Emerald Group Publishing Limited


The human element in collection development

Article Type: Editorial From: Collection Building, Volume 34, Issue 3

It is interesting to see how collection development has changed and continues to change. It was not so long ago that we did a tremendous amount of selection title-by-title. Then, vendors stepped in and offered us alternative ways to order that saved time and produced similar results. One way was approval plans which gave libraries the opportunity to develop a profile and the vendor to identify materials that fit the profile. Libraries still continued to do some title-by-title ordering to strengthen their collections and to fill in the gaps that were identified. Although librarians were somewhat dubious about this new way of doing collection development, they began to accept this as a practical way to do collection development, especially as their other duties increased. At first, it was mostly academic libraries that used approval plans. They were interested in acquiring new, up-to-date material that has been well-reviewed to expand their resources in areas of study and interest to faculty and students. Now, of course, many and sometimes most materials are acquired as e-books, although some libraries continue to acquire some materials in print. E-books are usually offered in packages, although title-by-title selection is possible.

Later, public libraries began to make more use of vendor selection. Sometimes, it was a plan to automatically receive materials that were going to be very popular or receive materials that were in a series and the library wanted each book in the series. Then, we saw libraries like the Phoenix Public Library turning a great deal of their selection over to a vendor but with careful monitoring of the selection. Next, new systems have been developed that keep track of what materials are circulating in a library system to be used to analyze what is in demand and what is seldom used and in a multi-branch system to see if books in one branch would be more popular in another branch. E-books are also part of public library collections and packages of e-books are offered here too as well as title-by-title selection.

We are using much more technology and vendor services in our collection development.

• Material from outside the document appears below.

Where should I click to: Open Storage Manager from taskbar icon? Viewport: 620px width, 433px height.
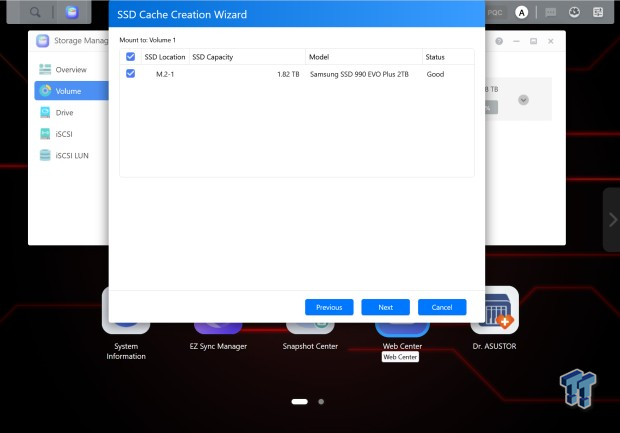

This is practical and often helps us to make good decisions about our collections, as we have more information available about collection use. It also gives us more time to manage our collections and discover collection gaps we have not noticed. But I do think we still have to add a qualitative component to our collection development work. Not everything can be solved by vendors and new technology. Some part of our collection development needs the input of people serving users. We may not know exactly how this will work, but I think we need to keep trying to find a way to add the human element into our work.